Mitte Oktober letzten Jahres hielt ich meine spärlichen Unterlagen in den Händen. Ich brauchte einige Tage, bis ich bereit war mir diese Unterlagen anzusehen, natürlich habe ich anfänglich nichts von alledem, was da stand, verstanden. An den Unterlagen war ein kleiner Zettel mit der Internetadresse der XY-Frauen. Also musste das Internet herhalten, die Fülle an Informationen hat mich förmlich erschlagen. Das was dort stand, habe ich vorher noch nie gehört. Nach und nach verstand ich ansatzweise meine Unterlagen. Irgendwann schrieb ich eine Mail an die XY-Frauen, es entwickelte sich ein erster Kontakt. Wie ich allerdings an den Webmaster gekommen bin, kann ich heute nicht mehr sagen; eigentlich ist Schlepp ja gar keine Erstkontakterin; wir schrieben munter Mails hin und her. Irgendwann – Anfang dieses Jahres - war ich mir meiner Entscheidung nach Berlin zu gehen doch nicht mehr so sicher. Daraufhin schrieb Schlepp mir von ihrer Cousine, die in Berlin lebt und gab mir die E-Mail-Adresse von Grobi. Die E-Mails sausten täglich quer durch Deutschland - viele Fragen klärten sich. Grobi erzählte mir von dem Intersex-Stammtisch der Berliner GeschlechtsgenossInnen.

Allein das Wissen, ich bin nicht mehr alleine, hat mir geholfen mit meiner Intersexualität besser klar zu kommen.

So zog ich im April nach Berlin und fieberte meinem ersten F2F beim Stammtisch entgegen.

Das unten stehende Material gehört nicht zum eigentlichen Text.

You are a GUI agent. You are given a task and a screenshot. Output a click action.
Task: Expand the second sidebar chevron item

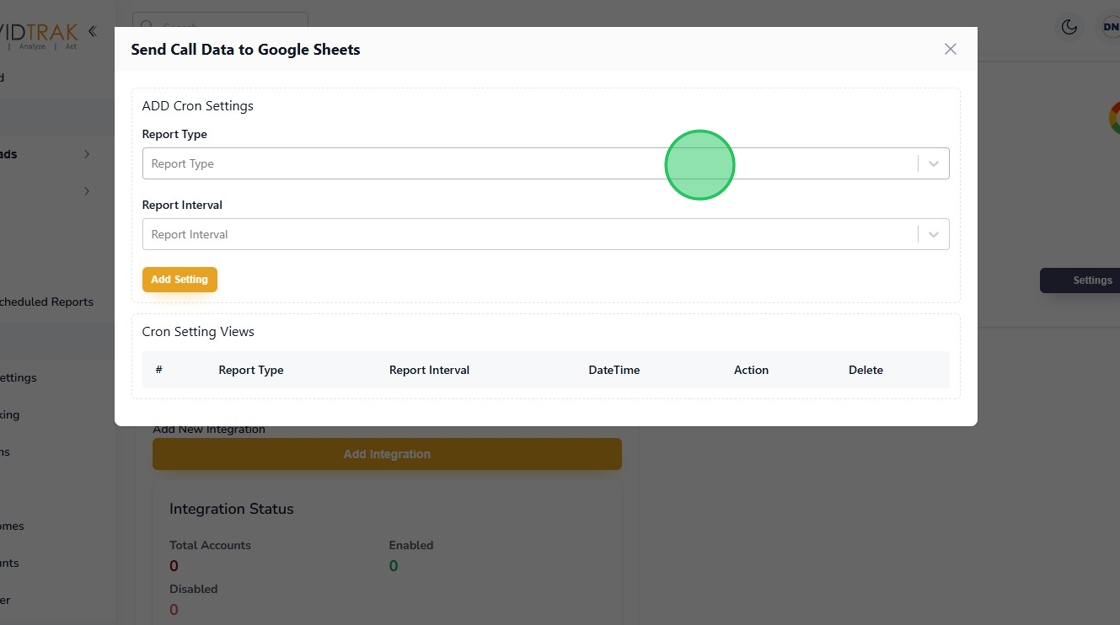(87, 191)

Eigentlich habe ich in solchen Situationen immer ein Bauchgefühl; doch ich konnte beim besten Willen kein Gefühl ausmachen. Also ging ich zum ersten Mal zum Stammtisch. Grobi und ich trafen uns schon etwas früher. Wir haben uns auf Anhieb super verstanden. Und was soll ich sagen, ich hatte das Gefühl endlich zuhause zu sein. Es hört sich vielleicht blöd an, wenn ich sage, ich habe meine Familie gefunden, aber das ist die passendste Bezeichnung dafür. Immer wieder fällt mir dieses unsichtbare Band der Verbundenheit zu meinen GeschlechtsgenossInnen auf. Ich bin endlich in meiner Heimat, in der man mich versteht, angelangt; es bedarf nicht erst langer Gespräche um sich zu erklären.

Dieses Gefühl kam auch beim Treffen mit Schlepp wieder. Wir kannten uns bisher ja nur vom Mailen her und nach kurzer Zeit stellten wir uns Fragen, die man sich normal nicht stellen würde.

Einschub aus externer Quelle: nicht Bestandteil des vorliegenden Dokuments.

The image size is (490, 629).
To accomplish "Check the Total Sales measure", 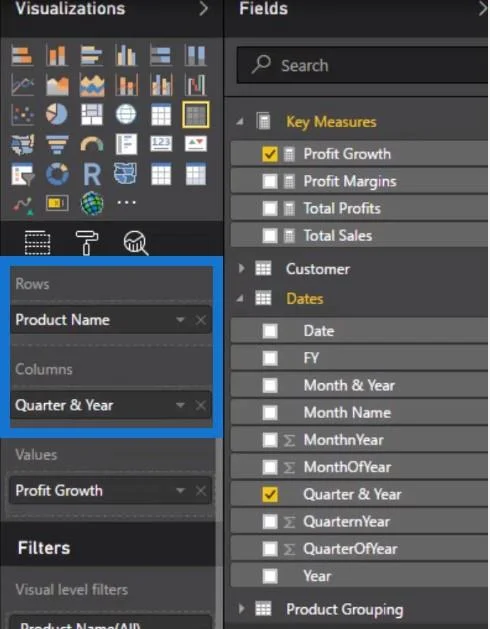I will 270,235.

Diese Treffen und insbesondere die Erfahrungen haben mir gezeigt, ich bin nicht alleine und Verdrängen ist auf gar keinen Fall die richtige Taktik. Nun stelle ich mich meiner Vergangenheit und den zukünftigen Problemen. Neulich las ich folgenden bedeutsamen Satz in den Berliner Unterwelten

„Wer die Vergangenheit nicht kennt, ist dazu verurteilt, sie zu wiederholen.“

Da ich meine Vergangenheit tatsächlich nur zu einem sehr kleinen Teil kenne, bin ich gezwungen in meiner Vergangenheit zu suchen. Jetzt, da ich bereit bin meine Vergangenheit aufzuarbeiten, kommen immer mehr kleine Bruchstücke zurück. Sicherlich ist das schwelgen in solchen Erinnerungen oft schmerzhaft, aber es ist auch verdammt heilsam.